Available records:
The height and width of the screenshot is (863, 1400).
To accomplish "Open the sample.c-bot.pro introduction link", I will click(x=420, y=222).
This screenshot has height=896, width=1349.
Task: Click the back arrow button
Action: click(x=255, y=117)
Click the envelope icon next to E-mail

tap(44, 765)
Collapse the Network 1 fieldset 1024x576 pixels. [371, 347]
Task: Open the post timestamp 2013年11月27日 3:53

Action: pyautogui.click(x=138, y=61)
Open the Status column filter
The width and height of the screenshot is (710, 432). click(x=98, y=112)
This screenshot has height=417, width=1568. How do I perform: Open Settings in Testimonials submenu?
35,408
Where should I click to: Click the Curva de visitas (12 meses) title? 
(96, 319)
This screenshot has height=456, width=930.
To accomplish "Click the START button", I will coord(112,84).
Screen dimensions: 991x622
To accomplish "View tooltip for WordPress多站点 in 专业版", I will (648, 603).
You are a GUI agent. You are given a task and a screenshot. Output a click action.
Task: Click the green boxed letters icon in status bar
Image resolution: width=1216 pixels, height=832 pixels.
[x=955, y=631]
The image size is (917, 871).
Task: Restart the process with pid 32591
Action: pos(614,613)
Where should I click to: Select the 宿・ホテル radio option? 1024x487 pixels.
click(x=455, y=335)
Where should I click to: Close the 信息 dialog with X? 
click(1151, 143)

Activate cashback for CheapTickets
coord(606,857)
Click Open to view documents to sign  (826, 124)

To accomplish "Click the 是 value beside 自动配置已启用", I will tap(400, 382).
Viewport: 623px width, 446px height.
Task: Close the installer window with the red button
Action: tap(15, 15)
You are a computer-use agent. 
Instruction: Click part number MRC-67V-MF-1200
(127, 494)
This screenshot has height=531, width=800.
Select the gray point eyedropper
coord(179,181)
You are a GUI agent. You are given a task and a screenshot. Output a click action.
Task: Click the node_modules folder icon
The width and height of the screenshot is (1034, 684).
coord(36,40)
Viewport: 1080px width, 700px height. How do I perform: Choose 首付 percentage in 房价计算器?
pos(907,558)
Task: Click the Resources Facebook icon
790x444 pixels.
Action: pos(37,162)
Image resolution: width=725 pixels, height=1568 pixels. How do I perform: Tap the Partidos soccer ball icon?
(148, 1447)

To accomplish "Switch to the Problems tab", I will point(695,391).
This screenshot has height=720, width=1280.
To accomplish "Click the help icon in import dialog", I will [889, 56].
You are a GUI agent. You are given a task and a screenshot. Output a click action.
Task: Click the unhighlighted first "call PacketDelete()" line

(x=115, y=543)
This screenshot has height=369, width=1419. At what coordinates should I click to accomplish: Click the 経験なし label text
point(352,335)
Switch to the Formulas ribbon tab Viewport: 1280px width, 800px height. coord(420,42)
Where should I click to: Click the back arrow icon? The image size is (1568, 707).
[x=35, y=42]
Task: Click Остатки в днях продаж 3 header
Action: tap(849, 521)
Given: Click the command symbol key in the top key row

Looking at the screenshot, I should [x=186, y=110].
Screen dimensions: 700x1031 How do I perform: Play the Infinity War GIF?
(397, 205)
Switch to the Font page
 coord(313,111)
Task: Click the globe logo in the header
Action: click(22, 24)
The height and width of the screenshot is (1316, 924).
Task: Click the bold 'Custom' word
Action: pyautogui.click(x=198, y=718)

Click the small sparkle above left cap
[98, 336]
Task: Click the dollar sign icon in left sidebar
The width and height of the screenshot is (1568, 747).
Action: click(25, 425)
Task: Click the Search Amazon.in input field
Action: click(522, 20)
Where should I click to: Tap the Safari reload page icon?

Exercise directions: The full listing above needs to be given again exactly.

Result:
The height and width of the screenshot is (863, 1400).
To accomplish "Open the sample.c-bot.pro introduction link", I will click(x=420, y=222).
This screenshot has height=896, width=1349.
Task: Click the back arrow button
Action: click(x=255, y=117)
Click the envelope icon next to E-mail

tap(44, 765)
Collapse the Network 1 fieldset 1024x576 pixels. [371, 347]
Task: Open the post timestamp 2013年11月27日 3:53

Action: pyautogui.click(x=138, y=61)
Open the Status column filter
The width and height of the screenshot is (710, 432). click(x=98, y=112)
This screenshot has height=417, width=1568. How do I perform: Open Settings in Testimonials submenu?
35,408
Where should I click to: Click the Curva de visitas (12 meses) title? 
(96, 319)
This screenshot has height=456, width=930.
To accomplish "Click the START button", I will coord(112,84).
Screen dimensions: 991x622
To accomplish "View tooltip for WordPress多站点 in 专业版", I will (648, 603).
You are a GUI agent. You are given a task and a screenshot. Output a click action.
Task: Click the green boxed letters icon in status bar
Image resolution: width=1216 pixels, height=832 pixels.
[x=955, y=631]
The image size is (917, 871).
Task: Restart the process with pid 32591
Action: pos(614,613)
Where should I click to: Select the 宿・ホテル radio option? 1024x487 pixels.
click(x=455, y=335)
Where should I click to: Close the 信息 dialog with X? 
click(1151, 143)

Activate cashback for CheapTickets
coord(606,857)
Click Open to view documents to sign  (826, 124)

To accomplish "Click the 是 value beside 自动配置已启用", I will tap(400, 382).
Viewport: 623px width, 446px height.
Task: Close the installer window with the red button
Action: tap(15, 15)
You are a computer-use agent. 
Instruction: Click part number MRC-67V-MF-1200
(127, 494)
This screenshot has height=531, width=800.
Select the gray point eyedropper
coord(179,181)
You are a GUI agent. You are given a task and a screenshot. Output a click action.
Task: Click the node_modules folder icon
The width and height of the screenshot is (1034, 684).
coord(36,40)
Viewport: 1080px width, 700px height. How do I perform: Choose 首付 percentage in 房价计算器?
pos(907,558)
Task: Click the Resources Facebook icon
790x444 pixels.
Action: pos(37,162)
Image resolution: width=725 pixels, height=1568 pixels. How do I perform: Tap the Partidos soccer ball icon?
(148, 1447)

To accomplish "Switch to the Problems tab", I will point(695,391).
This screenshot has height=720, width=1280.
To accomplish "Click the help icon in import dialog", I will [889, 56].
You are a GUI agent. You are given a task and a screenshot. Output a click action.
Task: Click the unhighlighted first "call PacketDelete()" line

(x=115, y=543)
This screenshot has height=369, width=1419. At what coordinates should I click to accomplish: Click the 経験なし label text
point(352,335)
Switch to the Formulas ribbon tab Viewport: 1280px width, 800px height. coord(420,42)
Where should I click to: Click the back arrow icon? The image size is (1568, 707).
[x=35, y=42]
Task: Click Остатки в днях продаж 3 header
Action: tap(849, 521)
Given: Click the command symbol key in the top key row

Looking at the screenshot, I should [x=186, y=110].
Screen dimensions: 700x1031 How do I perform: Play the Infinity War GIF?
(397, 205)
Switch to the Font page
 coord(313,111)
Task: Click the globe logo in the header
Action: click(22, 24)
The height and width of the screenshot is (1316, 924).
Task: Click the bold 'Custom' word
Action: pyautogui.click(x=198, y=718)

Click the small sparkle above left cap
[98, 336]
Task: Click the dollar sign icon in left sidebar
The width and height of the screenshot is (1568, 747).
Action: click(25, 425)
Task: Click the Search Amazon.in input field
Action: click(522, 20)
Where should I click to: Tap the Safari reload page icon?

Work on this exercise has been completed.